During the inspection we spoke with five people who lived at the service and four relatives. We looked at seven people’s care plans, medicine administration records (MARs) and daily care records. We spoke with 11 members of staff, including the registered manager, three senior care workers, three care assistants, the activities co-ordinator and members of the domestic and kitchen staff. We looked at three staff files, which included recruitment records.

We used a Short Observation Framework for Inspection (SOFI). SOFI is a way of observing care to help us understand the experience of people who could not talk to us.

Overall inspection

Requires improvement

Updated 4 December 2015

This inspection took place on 6 October 2015 and was unannounced. This meant the provider did not know we would be visiting. A second day of inspection took place on 7 October 2015 and was announced. The service was last inspected on 30 October 2013. At that time it met all of the standards that we inspected against.

Ashlea Grange is a care home providing personal care for up to 40 older people. It is a purpose built care home spread over two floors, though only the ground floor was used for accommodation. At the time of the inspection 10 people were using the service, 9 of whom were living with dementia.

There was a registered manager in place. A registered manager is a person who has registered with the Care Quality Commission to manage the service. Like registered providers, they are ‘registered persons’. Registered persons have legal responsibility for meeting the requirements in the Health and Social Care Act 2008 and associated Regulations about how the service is run.

Medicine records were not always filled in accurately, which meant it was not always possible to tell if medicines had been administered. Staff did not receive regular supervisions or appraisals, but felt confident to raise issues with the manager. Training the provider deemed as essential for staff to complete was not up to date.

You can see what action we told the provider to take at the back of the full version of the report

People’s relatives thought the service was safe. Detailed risk assessments were carried out, which were used to plan and deliver support in a safe way. The service operated a robust recruitment process, and during induction new staff were equipped with training to allow them to safely support people.
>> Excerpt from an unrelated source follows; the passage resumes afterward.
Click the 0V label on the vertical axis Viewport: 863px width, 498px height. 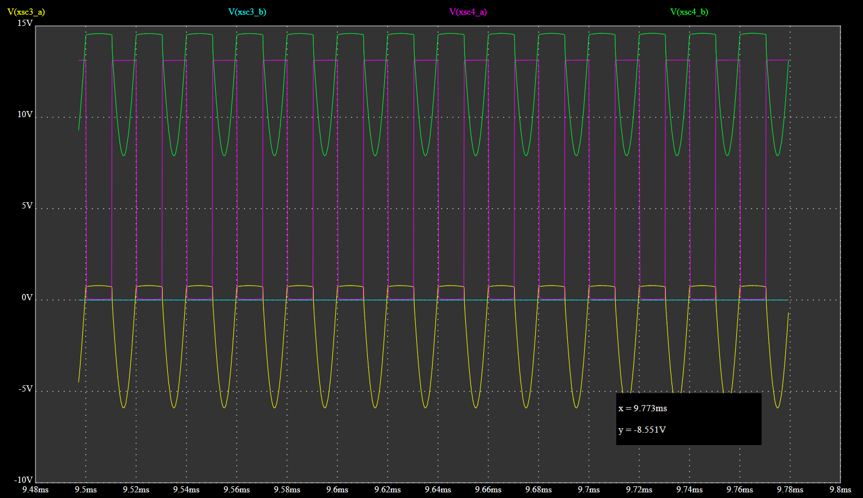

Staffing levels were sufficient to allow staff to spend meaningful time with people, and to deliver support in a patient and unhurried way. Emergency plans for people and the service minimised the risk of harm to people in emergency situations.

The service protected people’s rights by ensuring they were not restricted unnecessarily unless it was in their best interests. The service worked collaboratively with the people’s families to determine people’s best interests, but had not always submitted Deprivation of Liberty Safeguards (DoLS) applications where it was thought people could be deprived of their liberty.

People were supported to maintain a healthy diet, and to access external healthcare when necessary. The service was involved in a number of collaborative projects with external healthcare professionals for the benefit of people.

Staff supported people kindly and with compassion. Relatives were positive about the care people received, and felt involved in it.

People had their own keyworker which helped to provide a continuity of care. Care plans were detailed and personalised, which meant people received the care and support they wanted. Plans were regularly reviewed to ensure they reflected people’s current needs, and relatives felt involved in this process. The service was pro-active in obtaining the views of people living with dementia.

People had access to a wide range of activities that were tailored to their abilities, and which promoted a homely atmosphere. Relatives felt confident that they could make a complaint if they needed to.

The registered manager regularly assessed all aspects of the service to ensure that quality was maintained. Staff felt supported by the registered manager. The provider also undertook quality checks. Staff did not always feel supported by the provider.